CLAIMS What is claimed is:

1. A detection substrate device used with Raman spectroscopy to detect explosives comprising:

a roughened substrate; and,

said roughened substrate coated with a nano-porous thin film of gold and silver alloy.

2. The detection substrate of Claim 1 wherein said roughened substrate is a roughened glass substrate.

3. A method of making a detection substrate device used with Raman spectroscopy to detect explosives comprising:

roughening a substrate; and,

then sputtering a nano-porous thin film of gold and silver alloy on said roughened substrate in a high- vacuum phase argon plasma environment.

4. The method of making the detection substrate of Claim 3 wherein said roughened substrate is a roughened glass substrate.

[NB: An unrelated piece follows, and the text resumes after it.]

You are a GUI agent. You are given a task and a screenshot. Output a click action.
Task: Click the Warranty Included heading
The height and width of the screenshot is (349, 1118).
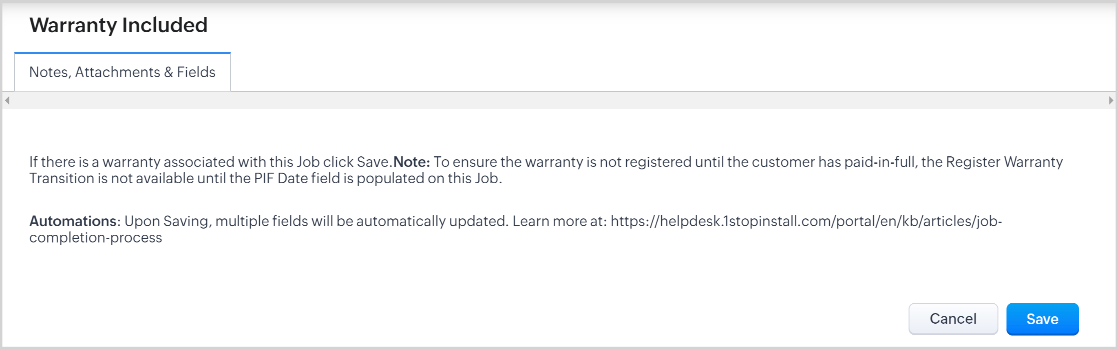tap(118, 25)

5. A method of detecting explosives comprising;

placing a roughened glass substrate coated with a thin film of gold and silver alloy underneath a focused laser probe of a Raman spectroscope and recording reference analytical peak intensities;

placing a test sample on said roughened glass substrate underneath a focused laser probe of a Raman spectroscope and recording sample analytical peak intensities; and, then comparing said reference analytical peak intensities to said sample analytical peak intensities to determine the presence of explosives.